The great age of Greek colonization is associated with the period of time that stretched from the second half of the eighth century to the first half of the sixth. Greek colonies were sent out westwards to Sicily and southern Italy, even as far as the south coast of France and the east coast of Spain; eastwards to the Thracian coast, the Hellespont and all around the shores of the Black Sea; and southwards to Cyrenaica in modern Libya on the north coast of Africa. There had been an earlier period of Greek colonization during the Dark Ages (1200-900BC) after the fall of the Mycenaean civilization in the twelfth century: the so-called Ionian and Dorian migrations.
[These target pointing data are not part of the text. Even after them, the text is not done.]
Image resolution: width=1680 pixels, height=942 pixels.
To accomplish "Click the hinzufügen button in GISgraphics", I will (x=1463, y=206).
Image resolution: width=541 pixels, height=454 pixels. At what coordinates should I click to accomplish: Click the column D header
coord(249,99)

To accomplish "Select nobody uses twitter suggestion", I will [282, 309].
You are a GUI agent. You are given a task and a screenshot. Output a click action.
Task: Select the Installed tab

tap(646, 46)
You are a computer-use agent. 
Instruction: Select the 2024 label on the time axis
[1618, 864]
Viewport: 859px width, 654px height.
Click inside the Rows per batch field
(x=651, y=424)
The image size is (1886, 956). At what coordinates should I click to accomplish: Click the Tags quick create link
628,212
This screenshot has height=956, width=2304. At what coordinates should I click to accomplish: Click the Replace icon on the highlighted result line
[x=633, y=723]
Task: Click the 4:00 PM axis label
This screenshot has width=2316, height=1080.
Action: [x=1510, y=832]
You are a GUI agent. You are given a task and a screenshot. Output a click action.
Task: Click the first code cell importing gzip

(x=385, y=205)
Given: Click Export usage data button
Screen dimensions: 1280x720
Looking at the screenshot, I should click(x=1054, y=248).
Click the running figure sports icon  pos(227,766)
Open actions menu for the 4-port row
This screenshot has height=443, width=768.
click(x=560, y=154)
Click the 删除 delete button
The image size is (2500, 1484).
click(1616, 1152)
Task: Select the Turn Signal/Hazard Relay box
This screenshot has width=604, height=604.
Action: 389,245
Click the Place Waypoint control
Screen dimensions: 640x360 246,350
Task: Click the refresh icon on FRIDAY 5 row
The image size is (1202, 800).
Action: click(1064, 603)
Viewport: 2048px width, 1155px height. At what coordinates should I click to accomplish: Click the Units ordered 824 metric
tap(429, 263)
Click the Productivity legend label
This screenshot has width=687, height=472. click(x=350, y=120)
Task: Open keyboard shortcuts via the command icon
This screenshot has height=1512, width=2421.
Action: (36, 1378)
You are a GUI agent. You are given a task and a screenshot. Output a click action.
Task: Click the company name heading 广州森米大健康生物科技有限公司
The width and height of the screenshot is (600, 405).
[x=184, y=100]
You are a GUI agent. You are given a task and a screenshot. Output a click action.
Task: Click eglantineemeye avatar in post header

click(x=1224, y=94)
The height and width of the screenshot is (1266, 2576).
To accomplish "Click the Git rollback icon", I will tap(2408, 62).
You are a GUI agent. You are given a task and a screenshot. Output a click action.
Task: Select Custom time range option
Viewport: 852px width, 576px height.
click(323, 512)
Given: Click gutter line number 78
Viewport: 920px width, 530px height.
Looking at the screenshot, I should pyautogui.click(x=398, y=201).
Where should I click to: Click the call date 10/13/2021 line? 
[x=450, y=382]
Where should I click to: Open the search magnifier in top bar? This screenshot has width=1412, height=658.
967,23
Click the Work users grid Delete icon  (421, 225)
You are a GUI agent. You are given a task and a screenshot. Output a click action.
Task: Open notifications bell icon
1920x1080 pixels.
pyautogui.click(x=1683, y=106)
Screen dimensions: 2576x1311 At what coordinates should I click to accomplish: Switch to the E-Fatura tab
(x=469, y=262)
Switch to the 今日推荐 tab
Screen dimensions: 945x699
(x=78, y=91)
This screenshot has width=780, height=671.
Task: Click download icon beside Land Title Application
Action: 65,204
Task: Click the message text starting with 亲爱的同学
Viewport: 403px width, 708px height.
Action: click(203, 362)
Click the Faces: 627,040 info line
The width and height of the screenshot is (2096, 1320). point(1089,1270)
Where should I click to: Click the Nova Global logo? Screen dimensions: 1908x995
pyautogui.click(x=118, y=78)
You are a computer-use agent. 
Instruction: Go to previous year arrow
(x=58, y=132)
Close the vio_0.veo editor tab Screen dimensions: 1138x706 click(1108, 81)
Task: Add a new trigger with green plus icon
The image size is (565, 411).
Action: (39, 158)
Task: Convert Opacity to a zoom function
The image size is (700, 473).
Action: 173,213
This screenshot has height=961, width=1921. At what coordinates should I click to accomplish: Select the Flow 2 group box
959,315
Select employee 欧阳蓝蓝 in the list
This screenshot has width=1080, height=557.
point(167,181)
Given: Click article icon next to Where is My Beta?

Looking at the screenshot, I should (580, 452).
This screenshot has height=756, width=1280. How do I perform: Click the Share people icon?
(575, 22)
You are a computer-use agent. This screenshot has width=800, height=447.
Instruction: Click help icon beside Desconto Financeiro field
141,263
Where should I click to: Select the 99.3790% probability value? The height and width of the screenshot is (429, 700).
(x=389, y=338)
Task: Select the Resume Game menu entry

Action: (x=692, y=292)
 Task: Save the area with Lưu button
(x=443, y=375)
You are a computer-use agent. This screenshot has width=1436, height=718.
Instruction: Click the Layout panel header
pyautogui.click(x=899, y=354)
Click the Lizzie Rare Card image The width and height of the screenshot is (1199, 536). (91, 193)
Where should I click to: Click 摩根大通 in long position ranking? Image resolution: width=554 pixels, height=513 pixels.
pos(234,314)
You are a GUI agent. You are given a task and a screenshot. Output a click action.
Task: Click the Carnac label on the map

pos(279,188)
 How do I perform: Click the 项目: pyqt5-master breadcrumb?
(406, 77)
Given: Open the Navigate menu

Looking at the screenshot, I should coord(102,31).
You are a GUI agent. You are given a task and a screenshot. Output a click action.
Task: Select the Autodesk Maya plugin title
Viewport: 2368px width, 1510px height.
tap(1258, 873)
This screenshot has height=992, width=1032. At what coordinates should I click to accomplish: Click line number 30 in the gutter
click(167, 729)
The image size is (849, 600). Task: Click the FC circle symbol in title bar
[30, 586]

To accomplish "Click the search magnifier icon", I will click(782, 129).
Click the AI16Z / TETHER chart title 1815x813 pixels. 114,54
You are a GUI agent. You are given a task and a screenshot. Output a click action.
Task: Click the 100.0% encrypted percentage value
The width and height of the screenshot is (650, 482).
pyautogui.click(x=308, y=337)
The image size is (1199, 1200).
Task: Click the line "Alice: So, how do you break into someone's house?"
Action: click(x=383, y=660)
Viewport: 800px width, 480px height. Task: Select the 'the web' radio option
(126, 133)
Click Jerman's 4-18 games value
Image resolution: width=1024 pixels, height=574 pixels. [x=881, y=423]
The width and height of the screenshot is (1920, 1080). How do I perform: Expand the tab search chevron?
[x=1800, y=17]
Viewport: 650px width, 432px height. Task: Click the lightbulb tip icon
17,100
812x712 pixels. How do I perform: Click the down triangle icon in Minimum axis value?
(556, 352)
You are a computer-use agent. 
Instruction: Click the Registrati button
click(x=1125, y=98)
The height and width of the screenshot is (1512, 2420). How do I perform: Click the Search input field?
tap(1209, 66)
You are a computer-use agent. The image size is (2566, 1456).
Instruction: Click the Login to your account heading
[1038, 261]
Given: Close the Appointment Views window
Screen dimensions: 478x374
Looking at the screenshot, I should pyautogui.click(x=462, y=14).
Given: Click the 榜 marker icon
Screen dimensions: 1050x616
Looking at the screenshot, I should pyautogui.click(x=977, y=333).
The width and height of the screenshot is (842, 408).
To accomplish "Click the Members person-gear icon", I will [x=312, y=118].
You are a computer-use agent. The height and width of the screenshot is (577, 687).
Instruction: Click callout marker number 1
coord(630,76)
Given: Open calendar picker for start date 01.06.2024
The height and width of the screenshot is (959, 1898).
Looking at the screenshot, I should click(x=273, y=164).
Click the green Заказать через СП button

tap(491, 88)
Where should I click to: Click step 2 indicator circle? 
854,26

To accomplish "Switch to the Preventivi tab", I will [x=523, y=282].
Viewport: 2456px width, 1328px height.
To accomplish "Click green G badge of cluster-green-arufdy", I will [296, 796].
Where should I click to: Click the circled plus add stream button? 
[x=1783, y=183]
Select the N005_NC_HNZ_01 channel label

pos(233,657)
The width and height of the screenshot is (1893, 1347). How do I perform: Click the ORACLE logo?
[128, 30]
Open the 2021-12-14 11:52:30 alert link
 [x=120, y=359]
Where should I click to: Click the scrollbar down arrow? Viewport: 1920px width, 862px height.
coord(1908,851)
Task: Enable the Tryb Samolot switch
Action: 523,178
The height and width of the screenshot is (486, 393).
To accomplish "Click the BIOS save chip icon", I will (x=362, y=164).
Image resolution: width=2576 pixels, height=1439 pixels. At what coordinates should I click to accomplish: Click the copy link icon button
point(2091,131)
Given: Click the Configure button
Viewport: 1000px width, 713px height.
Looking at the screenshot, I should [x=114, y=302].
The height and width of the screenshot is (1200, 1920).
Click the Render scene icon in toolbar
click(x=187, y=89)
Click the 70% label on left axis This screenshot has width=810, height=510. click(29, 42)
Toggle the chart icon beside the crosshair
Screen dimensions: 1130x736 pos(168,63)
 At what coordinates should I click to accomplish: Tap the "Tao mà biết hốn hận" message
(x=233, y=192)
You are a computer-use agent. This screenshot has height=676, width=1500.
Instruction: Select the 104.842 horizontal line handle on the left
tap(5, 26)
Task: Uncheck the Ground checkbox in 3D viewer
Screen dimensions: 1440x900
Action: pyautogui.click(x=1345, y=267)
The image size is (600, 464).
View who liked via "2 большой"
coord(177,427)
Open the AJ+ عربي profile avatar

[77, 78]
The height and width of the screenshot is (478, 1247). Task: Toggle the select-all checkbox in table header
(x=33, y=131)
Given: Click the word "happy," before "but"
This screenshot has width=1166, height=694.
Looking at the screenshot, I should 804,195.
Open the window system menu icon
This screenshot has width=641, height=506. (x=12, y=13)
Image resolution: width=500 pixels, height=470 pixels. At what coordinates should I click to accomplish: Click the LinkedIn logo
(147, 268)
According to tradition, the Dorians under the leadership of the sons of Heracles, who had been exiled from Mycenae, returned to Greece to regain their inheritance by force, which resulted in the Ionians seeking refuge from them by crossing the Aegean Sea and settling in Asia Minor; but it was not on the same scale nor as well-organized as this later expansion. The end of the Dark Ages ushered in an era that witnessed the rediscovery of long-range travel by sea, widespread trade around the Mediterranean, the re-introduction of writing and the rise of the Greek ‘polis’ or city-state. The eighth century (799-700) was a time of remarkable economic growth, with agricultural development bringing about a general increase in the level of prosperity, especially for the aristocracy, whose political control over their own polis was based on their tenure of the best and the largest amount of land, as well as their ability to defend the state from external threats. Land, especially in a pre-coinage age, was the most valuable of all possessions because it was the sole guarantee of permanent wealth. However, the eighth century also saw the rise of serious social problems in Greece, which were linked directly or indirectly with the land. Scholarly opinion in the past has been deeply split over the causes of

colonization: whether it was land-hunger, arising from over-population, or trade that was the primary cause. These stark alternatives have proved to be unsatisfactory when all the evidence is considered, especially with the growth of archaeological excavations in colonial sites. In addition, there is a need to clarify what is meant by ‘trade’ before it can be offered as a motive

for colonization: whether it is a search for foreign markets for the state’s own exports, or a search for vital resources which the state lacks and can import. It is also vital at the outset to make a clear distinction between a colony (‘apoikia’) and a trading station (‘emporion’), both of which are present from the eighth century. The colony was an independent city from the start, founded at a particular date and by a public act, which had its own government, laws and foreign policy, and whose inhabitants were citizens of the colony and not of the mother-state. The emporion was by contrast a strictly commercial trading post, which was formed spontaneously by traders from different Greek city-states, even by non-Greeks. However, even this clear distinction could at times be blurred: Herodotus refers to the Milesian colonies on the north shore of the Black Sea as emporia (4.24).